Posted by Neil Takemoto in • Retail Venue Development | Link

Wednesday, February 03, 2010

Geneva proposes 200 streets as pedestrian only

As creatives are increasingly preferring a world beyond cars in natural cultural districts that function more like Wikipedia than Encyclopedia Britannica, bureaucracies both corporate and government are largely stuck in management models of the industrial age that will slow the transition on their end.
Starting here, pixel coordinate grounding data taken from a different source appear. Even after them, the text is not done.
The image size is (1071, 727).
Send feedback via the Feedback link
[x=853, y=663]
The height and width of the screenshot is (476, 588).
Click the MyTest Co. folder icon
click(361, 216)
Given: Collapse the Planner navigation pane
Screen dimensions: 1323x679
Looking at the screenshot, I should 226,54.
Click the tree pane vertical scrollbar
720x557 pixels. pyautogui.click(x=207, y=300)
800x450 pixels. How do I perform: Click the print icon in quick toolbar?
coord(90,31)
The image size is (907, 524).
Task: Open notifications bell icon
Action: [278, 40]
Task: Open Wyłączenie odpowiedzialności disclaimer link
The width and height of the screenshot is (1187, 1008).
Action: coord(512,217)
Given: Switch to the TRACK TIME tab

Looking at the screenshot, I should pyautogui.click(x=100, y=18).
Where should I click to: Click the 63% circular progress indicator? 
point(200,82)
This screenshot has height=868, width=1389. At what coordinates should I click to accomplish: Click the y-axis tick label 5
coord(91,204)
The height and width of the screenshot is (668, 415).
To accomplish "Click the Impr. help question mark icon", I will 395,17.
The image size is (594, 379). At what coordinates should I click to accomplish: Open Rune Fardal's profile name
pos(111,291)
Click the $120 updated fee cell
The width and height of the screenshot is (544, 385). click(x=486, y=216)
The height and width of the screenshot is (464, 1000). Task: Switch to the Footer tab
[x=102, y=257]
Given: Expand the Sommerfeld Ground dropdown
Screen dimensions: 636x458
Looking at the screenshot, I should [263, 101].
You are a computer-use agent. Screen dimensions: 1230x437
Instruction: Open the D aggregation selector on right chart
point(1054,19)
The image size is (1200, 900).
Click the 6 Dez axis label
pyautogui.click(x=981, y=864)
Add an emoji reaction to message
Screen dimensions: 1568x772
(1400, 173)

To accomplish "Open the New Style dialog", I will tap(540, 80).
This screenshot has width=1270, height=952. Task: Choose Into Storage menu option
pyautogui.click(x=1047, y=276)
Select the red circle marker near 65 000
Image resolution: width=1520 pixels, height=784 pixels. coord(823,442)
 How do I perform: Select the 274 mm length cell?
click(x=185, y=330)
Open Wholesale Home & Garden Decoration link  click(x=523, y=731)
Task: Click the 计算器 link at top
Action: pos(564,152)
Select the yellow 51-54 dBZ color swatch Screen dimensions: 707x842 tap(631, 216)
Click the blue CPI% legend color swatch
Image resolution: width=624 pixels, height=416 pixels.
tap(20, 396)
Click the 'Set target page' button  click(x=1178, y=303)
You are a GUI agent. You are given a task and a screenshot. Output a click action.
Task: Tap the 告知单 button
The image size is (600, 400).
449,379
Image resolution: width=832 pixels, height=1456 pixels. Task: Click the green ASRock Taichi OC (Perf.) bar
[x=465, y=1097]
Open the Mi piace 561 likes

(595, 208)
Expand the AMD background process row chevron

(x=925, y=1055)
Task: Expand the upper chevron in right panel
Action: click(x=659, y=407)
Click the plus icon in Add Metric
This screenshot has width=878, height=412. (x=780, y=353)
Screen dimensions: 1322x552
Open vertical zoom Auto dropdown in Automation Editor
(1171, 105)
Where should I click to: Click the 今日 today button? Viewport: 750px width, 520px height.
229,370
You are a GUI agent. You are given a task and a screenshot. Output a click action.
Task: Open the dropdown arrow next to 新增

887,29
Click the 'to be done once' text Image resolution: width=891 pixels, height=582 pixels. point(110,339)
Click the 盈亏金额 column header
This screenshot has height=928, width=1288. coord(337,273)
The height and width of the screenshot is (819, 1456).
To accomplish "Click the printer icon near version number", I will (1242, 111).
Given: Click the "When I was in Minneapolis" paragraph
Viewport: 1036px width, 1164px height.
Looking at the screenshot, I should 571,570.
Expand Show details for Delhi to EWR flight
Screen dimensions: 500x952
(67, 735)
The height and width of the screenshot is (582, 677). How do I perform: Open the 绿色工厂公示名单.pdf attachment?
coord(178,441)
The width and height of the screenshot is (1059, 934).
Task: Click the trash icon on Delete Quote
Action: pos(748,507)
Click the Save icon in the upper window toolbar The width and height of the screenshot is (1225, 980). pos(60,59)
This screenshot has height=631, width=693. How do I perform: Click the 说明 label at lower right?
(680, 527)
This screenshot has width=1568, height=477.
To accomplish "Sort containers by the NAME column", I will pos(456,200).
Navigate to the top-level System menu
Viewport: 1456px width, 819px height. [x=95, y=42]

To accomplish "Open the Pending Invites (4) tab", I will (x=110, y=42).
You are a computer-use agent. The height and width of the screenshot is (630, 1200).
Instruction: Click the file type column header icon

Enter the government of Geneva, Switzerland and a tri-partisan 2-1 City Council vote to close 200 streets to cars. Or as Geneva’s council member Fabienne Fischer states, “It’s not really to close 200 roads or streets in the center of Geneva, but to open 200 streets to improved life in the neighborhood.“

We’re not talking about the closing of a street or two here and there, this is 200 street blocks that pretty much scale up to an entire downtown. If the proposal is officially enacted (it hasn’t yet, as larger businesses may be opposing it), you can place the City of Geneva on par with the economic progressiveness of Google, Amazon and eBay. In fact, the city government is already there, it’s a question of whether the private sector can match it.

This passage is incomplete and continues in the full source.